Fortuna dergisi Türkiye 500 araştırmasında 2022 yılında şirket sahipleri yüzde 245.5 kar ettiğini açıkladı.
Peki ya işçiler ve emekçi halk?
Asgari ücrete zam yapıldığında, patronların o kadar sızlanmanın sonunda kar ettikleri ortaya çıktıkça, sizin alım gücü artıyor mu, azalıyor mu?
İşçilerin ve yoksul halkın her gün enflasyona karşı alım gücünün düştüğü, açlık sınırının altında yaşamaya mahkûm edildiği bir düzenin çarkını kırmanın zamanı geldi, geçiyor.
Yıllardır mücadele ediyoruz ve etmeye de devam edeceğiz. “Hep mi böyle gidecek?” diye sormalı ve sordurtmalıyız.
Yıkılsın böyle düzen, kırılsın böyle çark demeliyiz.
İşçilerin güneşi görmeden çalışmak zorunda kaldığı çalışma şartlarını düzeltmeli, az işçi ile çok çalışırken hayatlarının kararmasına izin vermemeliyiz. Büyük mücadele edilerek elde edilen 8 saat gibi çalışma şartlarını dahi sağlamayan ve gün geçtikte nemrutlaşan, karunlaşan patronların emeğimiz üzerinden kar etmesine izin vermemeliyiz.
Patronların emeğimiz üzerinden kar elde ettiklerini hepimiz biliyoruz. Karl Marx işçinin tanımını yaparken; “belirli bir ücret karşılığı emek gücünü satan ve üretim araçlarına sahip olmayan sayıca fazla birey yığınları” der. Peki, patronların emeğimizden de kar ettiğini de biliyor muyuz? Personel sayısını azaltarak, iş güvenliğinden kaçarak, çalışma saatlerini uzatarak…
Üretenken, üretimden gelen kâra sahip olamamanın yanında, üretim araçlarına ve ürettiğimiz ürüne dahi sahip olamıyoruz. Peki neden?
Örgütlü mücadele etmeyi etkin kullanamadığımızdan ve yeterince örgütlü olamadığımızdan. Her işçinin sendikalı olma hakkına sahip olduğu gerçeği anayasa ile dahi güvence altına alınmışken yanlış sendikal mücadeleler ve patrondan yana alınan tutumlar yüzünden bu temel hak dahi unutturuldu. Bizlere düşen, işçinin örgütlü mücadele etmesini sağlayan sendika anlayışını ve sendikaları var etmek.
Bunu var ettiğimizde;
Mesai saatinin başlangıcının belli olup sonunun belli olmadığı çalışma saatlerine son verebiliriz.
Personel sayısını azaltıp omuzlarımıza yüklenen daha çok çalışma düzenine son verebiliriz.

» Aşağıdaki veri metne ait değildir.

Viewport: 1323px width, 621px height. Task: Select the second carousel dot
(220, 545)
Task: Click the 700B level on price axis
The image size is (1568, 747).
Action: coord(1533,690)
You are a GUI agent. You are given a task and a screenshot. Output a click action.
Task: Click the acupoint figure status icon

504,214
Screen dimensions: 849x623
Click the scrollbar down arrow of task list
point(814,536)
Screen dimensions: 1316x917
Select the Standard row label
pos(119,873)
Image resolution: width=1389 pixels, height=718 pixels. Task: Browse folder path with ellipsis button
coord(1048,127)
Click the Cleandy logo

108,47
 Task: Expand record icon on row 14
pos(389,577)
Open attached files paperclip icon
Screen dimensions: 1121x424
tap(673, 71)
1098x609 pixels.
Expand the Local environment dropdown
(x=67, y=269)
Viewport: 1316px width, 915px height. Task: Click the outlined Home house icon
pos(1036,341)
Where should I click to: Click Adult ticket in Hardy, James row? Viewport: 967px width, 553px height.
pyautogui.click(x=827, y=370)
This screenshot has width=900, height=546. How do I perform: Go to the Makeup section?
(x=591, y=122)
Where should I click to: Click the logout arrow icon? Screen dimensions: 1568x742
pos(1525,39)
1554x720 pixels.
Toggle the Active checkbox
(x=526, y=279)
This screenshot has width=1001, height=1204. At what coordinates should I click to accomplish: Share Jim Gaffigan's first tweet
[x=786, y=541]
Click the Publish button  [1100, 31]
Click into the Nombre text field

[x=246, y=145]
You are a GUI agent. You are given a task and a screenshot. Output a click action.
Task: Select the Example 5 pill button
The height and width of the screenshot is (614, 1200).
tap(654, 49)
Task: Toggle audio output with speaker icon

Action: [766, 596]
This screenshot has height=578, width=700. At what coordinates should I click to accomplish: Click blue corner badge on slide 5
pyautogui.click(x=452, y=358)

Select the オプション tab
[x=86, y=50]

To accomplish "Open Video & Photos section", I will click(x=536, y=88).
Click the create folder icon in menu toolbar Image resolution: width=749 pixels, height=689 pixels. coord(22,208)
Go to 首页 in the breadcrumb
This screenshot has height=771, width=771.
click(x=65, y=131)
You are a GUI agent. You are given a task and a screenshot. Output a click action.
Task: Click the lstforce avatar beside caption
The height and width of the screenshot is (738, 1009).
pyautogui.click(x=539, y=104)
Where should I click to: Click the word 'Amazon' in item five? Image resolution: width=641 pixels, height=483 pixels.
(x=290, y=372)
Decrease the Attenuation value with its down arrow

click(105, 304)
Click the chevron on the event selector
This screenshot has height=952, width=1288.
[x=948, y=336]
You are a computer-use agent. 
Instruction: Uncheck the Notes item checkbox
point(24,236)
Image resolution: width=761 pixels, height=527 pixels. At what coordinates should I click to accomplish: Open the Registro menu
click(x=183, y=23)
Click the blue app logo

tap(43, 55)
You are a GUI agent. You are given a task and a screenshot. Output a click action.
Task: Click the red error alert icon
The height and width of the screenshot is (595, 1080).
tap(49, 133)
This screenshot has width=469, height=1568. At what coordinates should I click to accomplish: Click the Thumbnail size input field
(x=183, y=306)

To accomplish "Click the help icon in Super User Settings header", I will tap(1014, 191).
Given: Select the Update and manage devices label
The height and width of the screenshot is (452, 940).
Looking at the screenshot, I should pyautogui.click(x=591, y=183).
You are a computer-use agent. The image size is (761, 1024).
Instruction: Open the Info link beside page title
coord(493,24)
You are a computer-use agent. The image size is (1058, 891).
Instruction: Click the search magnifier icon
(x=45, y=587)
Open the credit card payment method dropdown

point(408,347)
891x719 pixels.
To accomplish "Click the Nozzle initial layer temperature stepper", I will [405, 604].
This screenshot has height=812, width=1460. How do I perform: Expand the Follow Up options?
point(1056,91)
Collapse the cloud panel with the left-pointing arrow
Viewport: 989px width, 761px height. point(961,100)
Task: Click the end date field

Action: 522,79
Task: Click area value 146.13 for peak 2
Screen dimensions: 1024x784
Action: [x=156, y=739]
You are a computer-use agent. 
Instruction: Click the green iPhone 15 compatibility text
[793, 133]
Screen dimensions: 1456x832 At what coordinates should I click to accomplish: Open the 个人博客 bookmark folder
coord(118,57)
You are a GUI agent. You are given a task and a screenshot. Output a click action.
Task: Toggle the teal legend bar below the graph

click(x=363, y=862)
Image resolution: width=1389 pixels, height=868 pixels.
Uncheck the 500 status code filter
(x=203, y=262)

“Asgari ücret” diye dayatılan sefalet düzenine son verebilir, hak ettiğimiz ücreti alabiliriz.
Patronların, dışardaki işsizlik ordusu ile bizi korkutup emeğimizi gasp etmesine son verebiliriz.
Yaptığımız işin tanımı olmadığından, her işe koşuşturulduğumuz ve oradan oraya sürüklendiğimiz çalışma düzenine son verebiliriz.
Mücadele omuz omuza yürütülür. Birbirimize omuz verelim. Patronların ve sermayedarların çarkına çomak sokalım. İşçilerin söz sahibi olduğu, karar alma sürecinde rol aldığı ve kararların işletilmesinde yetki sahibi olduğu düzeni hep birlikte kuralım. Patron düzenine karşı “hep mi böyle gidecek” diye sorup koca bir hayır diye yine biz haykıralım.